To be precise, they first Tapped Into America on a show produced by Rob Reiner called The TV Show, a sketch special featuring a Midnight Special parody on which Nigel Tufnel, David St. Hubbins, Derek Smalls and other, now-forgotten members (among them, one played by Loudon Wainwright III) performed the heretofore erased-from-memory "Rock 'n' Roll Nightmare."

That, they believed, was that. The joke had been tapped.

Then Reiner, Shearer, Guest and McKean would spend the next four years scratching for cash to shoot a 29-minute demo that would give them cred enough to make a feature-length film about the final tour of England's reigning metal men as they were about to be melted into scrap. They did their homework, watching such films as Gimme Shelter, The Last Waltz and The Song Remains the Same—all of which elicit, accidentally, the same flavor of giggle This Is Spinal Tap served up intentionally.
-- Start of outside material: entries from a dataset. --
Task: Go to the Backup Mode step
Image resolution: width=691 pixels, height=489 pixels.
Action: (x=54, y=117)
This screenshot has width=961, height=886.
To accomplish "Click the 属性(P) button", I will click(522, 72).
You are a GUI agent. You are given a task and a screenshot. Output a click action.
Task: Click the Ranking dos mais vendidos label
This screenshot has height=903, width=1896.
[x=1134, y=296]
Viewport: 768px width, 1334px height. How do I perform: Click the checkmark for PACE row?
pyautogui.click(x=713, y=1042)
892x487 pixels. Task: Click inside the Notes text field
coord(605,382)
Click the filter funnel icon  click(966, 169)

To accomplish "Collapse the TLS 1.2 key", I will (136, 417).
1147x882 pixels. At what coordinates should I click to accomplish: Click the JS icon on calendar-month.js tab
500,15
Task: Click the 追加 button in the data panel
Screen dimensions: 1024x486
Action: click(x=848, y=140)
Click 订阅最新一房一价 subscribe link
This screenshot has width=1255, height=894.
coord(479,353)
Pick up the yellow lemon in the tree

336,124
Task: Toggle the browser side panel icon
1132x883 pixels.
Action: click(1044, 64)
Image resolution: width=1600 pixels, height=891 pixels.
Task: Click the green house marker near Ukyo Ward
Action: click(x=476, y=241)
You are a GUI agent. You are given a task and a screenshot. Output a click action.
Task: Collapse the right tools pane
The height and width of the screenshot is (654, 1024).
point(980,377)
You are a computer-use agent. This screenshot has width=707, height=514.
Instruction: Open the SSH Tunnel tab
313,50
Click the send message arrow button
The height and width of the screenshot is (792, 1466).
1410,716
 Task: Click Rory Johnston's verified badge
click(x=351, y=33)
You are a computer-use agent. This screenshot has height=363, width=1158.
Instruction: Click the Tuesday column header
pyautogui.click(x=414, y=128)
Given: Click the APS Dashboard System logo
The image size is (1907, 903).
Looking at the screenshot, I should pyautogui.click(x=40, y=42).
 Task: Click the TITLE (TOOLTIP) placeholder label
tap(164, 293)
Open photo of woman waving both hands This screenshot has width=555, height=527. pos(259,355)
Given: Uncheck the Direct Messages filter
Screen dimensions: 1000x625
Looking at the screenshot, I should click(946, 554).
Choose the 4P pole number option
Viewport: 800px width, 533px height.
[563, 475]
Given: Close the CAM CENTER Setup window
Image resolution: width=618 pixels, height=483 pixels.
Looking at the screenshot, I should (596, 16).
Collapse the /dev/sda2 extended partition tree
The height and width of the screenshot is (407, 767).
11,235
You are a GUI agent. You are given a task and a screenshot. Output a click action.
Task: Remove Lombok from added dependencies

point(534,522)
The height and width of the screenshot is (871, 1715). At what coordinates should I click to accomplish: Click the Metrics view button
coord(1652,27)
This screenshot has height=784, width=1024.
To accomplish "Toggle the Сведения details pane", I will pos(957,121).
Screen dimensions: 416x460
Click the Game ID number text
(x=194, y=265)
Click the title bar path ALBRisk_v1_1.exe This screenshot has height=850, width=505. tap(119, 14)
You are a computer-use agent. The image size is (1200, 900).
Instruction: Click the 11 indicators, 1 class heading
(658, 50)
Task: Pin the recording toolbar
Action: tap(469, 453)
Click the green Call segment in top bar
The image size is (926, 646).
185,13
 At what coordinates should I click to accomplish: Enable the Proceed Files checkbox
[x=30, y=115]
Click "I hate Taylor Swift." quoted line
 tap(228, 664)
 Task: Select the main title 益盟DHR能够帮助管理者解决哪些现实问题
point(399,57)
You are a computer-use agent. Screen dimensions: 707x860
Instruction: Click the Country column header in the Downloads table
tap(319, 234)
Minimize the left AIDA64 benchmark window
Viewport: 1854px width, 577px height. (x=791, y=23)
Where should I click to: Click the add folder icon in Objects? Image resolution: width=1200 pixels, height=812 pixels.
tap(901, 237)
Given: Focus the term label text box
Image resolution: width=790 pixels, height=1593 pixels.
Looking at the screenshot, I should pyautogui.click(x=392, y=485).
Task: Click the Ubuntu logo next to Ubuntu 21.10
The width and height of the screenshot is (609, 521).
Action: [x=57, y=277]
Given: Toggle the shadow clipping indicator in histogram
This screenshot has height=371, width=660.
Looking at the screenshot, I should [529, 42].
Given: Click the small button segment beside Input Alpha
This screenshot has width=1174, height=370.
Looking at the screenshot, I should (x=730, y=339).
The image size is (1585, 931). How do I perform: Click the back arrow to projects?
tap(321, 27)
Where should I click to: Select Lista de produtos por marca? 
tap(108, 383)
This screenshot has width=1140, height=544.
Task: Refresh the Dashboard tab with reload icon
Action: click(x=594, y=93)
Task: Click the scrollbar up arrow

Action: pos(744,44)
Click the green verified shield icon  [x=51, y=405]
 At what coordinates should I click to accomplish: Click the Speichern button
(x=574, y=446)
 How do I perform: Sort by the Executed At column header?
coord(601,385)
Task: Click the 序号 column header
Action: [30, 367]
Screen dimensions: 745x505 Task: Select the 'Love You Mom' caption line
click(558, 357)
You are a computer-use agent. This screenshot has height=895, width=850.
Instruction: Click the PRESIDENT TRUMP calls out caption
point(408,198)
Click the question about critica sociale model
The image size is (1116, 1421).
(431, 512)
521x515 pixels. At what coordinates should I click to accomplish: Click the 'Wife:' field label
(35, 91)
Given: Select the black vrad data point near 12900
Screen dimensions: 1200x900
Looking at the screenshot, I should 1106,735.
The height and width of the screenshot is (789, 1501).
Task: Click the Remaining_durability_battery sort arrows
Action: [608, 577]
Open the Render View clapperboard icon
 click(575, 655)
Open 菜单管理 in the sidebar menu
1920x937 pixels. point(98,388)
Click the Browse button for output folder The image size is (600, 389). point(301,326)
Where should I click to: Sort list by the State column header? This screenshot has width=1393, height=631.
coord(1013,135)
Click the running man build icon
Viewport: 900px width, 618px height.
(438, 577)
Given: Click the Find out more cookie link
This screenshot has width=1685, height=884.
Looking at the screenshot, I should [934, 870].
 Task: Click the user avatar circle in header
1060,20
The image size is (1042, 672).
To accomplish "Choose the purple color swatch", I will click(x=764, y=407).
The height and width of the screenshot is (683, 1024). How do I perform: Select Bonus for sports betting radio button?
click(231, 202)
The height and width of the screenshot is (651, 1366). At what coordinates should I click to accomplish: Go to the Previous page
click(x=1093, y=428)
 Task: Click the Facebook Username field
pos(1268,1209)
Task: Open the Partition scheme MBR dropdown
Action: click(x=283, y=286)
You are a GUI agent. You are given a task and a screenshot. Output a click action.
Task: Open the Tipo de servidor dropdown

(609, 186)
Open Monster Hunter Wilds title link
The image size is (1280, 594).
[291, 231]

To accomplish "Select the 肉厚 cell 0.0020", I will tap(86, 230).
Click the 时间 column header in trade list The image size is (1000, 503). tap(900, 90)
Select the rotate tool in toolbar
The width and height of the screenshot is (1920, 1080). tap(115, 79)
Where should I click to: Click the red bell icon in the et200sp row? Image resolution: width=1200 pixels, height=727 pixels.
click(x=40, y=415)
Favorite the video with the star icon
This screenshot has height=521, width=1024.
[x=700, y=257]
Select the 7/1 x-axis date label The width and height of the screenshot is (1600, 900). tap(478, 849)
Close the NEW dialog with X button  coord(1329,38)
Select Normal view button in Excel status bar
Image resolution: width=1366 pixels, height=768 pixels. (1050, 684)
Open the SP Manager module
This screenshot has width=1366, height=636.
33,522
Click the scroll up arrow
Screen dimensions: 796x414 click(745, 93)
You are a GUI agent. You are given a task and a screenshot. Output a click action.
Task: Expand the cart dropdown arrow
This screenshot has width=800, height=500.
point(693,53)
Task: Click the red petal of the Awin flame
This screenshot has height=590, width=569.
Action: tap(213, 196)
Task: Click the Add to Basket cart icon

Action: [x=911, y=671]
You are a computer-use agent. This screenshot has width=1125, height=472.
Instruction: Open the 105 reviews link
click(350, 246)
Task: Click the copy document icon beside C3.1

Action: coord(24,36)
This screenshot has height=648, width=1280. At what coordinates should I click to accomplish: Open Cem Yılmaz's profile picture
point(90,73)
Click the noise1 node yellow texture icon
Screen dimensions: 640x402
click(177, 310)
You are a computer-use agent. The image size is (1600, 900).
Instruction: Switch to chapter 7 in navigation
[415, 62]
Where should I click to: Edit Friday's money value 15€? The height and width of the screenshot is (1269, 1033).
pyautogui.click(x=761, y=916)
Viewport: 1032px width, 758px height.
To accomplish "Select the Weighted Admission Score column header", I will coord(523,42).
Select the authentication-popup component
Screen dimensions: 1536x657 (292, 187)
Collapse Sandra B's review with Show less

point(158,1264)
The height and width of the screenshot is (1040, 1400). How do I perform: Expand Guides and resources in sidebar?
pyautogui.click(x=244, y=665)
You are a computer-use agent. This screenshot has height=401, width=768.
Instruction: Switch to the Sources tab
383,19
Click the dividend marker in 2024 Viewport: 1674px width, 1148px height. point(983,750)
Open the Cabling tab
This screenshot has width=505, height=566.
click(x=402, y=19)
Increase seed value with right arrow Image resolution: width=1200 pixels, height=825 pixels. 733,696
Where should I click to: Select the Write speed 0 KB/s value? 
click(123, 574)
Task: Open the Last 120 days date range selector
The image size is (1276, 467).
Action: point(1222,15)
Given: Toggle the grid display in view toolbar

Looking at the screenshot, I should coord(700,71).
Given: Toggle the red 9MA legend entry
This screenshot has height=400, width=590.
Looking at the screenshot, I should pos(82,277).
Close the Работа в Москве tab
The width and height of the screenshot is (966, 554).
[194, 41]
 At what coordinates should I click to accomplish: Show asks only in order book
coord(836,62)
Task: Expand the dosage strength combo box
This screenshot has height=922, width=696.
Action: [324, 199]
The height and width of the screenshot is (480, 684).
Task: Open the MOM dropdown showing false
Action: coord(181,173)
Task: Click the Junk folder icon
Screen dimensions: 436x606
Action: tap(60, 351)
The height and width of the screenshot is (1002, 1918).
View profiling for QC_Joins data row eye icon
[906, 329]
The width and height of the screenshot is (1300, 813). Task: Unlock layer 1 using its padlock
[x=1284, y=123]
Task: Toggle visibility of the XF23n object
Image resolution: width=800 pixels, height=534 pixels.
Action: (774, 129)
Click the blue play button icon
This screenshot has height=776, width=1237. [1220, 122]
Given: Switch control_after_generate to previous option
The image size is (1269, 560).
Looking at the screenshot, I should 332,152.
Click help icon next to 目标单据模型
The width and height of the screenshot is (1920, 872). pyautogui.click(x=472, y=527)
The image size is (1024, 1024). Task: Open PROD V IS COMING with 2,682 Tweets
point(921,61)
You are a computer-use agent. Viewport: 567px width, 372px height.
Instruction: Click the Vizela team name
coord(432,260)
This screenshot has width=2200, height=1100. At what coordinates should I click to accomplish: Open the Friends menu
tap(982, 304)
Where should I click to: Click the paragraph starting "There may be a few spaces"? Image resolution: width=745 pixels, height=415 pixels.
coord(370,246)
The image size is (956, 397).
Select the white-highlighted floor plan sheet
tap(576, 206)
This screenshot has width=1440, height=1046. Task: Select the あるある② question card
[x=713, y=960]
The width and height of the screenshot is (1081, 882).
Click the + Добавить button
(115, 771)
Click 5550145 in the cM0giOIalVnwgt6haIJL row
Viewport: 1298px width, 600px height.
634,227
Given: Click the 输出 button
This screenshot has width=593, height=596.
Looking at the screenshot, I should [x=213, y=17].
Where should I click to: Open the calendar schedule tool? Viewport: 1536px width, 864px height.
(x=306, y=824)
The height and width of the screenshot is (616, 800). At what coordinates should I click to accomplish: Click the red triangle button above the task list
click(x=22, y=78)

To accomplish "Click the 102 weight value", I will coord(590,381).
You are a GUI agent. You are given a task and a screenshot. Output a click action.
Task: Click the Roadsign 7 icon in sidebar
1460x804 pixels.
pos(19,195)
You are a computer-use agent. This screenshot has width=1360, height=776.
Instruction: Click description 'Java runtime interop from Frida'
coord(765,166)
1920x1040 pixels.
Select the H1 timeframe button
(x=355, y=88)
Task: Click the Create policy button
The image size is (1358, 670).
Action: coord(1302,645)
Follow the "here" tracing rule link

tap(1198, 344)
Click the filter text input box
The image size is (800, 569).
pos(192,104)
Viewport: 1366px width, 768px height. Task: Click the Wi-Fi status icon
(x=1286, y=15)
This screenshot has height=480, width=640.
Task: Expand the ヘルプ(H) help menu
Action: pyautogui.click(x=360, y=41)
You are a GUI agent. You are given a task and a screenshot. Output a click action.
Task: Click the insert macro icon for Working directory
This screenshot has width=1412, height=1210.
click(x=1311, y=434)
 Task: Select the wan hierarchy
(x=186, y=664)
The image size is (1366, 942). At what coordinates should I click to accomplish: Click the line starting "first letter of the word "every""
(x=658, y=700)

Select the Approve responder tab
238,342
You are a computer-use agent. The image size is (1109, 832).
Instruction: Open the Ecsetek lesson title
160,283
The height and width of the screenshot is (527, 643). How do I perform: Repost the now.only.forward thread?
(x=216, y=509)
And though they would decline in later years to claim any one band or performer served as an influence—"[It's] other people's egos that make them say, 'You're doing us,'" Guest says on the Criterion disc, and "I've had people say, 'You're doing Jeff Beck'"—Shearer did spend time on the road with Saxon, if only to watch the bassist as Shearer prepared to slap on Derek Smalls. They also had in mind one or two bands who always seemed to be breaking up and reassembling with different spare parts, among them Status Quo and Uriah Heep.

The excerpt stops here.